I need to solve a standard ("vanilla") regression problem meaning that I have a 2D array of real-valued features (
X) and 1D array of real-valued targets (
Y). I use this data to train a simple regression model (let say a linear model or a simple decision tree).
Since my data are very noisy, I am not sure that there is any pattern in the data at all. In other words, it might be the case, that what I have is only noise and there is absolutely no dependency of my targets on my features. To exclude this possibility, I came up with the idea of the following test:
- I randomly permute all my targets so that, per construction, I destroy any possible relation between features and targets. For example, the first features-vector gets 137-th target, the second features-vector gets 34-th target and so on.
- I use these (fake, synthetic) data to fit my model again and I record its accuracy (for example squared deviation).
- Then I permute my targets again and run a fit again. I do it 10 000 times and check how often my accuracy on "fake" (synthetic) data is as good as, or even better, than accuracy achieved on real (original) data.
I was happy with this test. I said that, if accuracies obtained on the "fake" data is almost never better than accuracy achieved on the "real" data, then we can say that there is some dependency of targets on features in my data set. So, my model does something meaningful and not just overfitting by finding some "fake" patterns in pure noise.
However, I am not sure anymore about my interpretation. I guess that the only thing that I prove, is that the distribution of targets depends on features and it does not necessarily mean that the mean of this features-dependent distribution depends on features!

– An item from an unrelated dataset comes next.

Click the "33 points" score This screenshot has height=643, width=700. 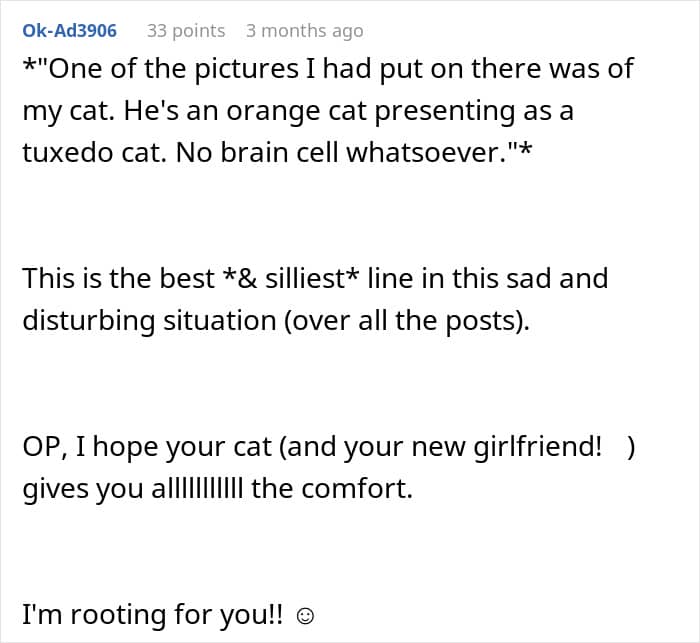pyautogui.click(x=186, y=30)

By minimising squared deviation I search dependency of mean on targets but my test probably does not guaranty that the found dependency of mean on features makes any sense. Maybe mean is not features dependent but standard deviation (or kurtosis, or skewness or other property of distribution) is and, this is why accuracy achieved on the real data is almost always better than accuracy achieved on the fake data.
Are my concerns valid?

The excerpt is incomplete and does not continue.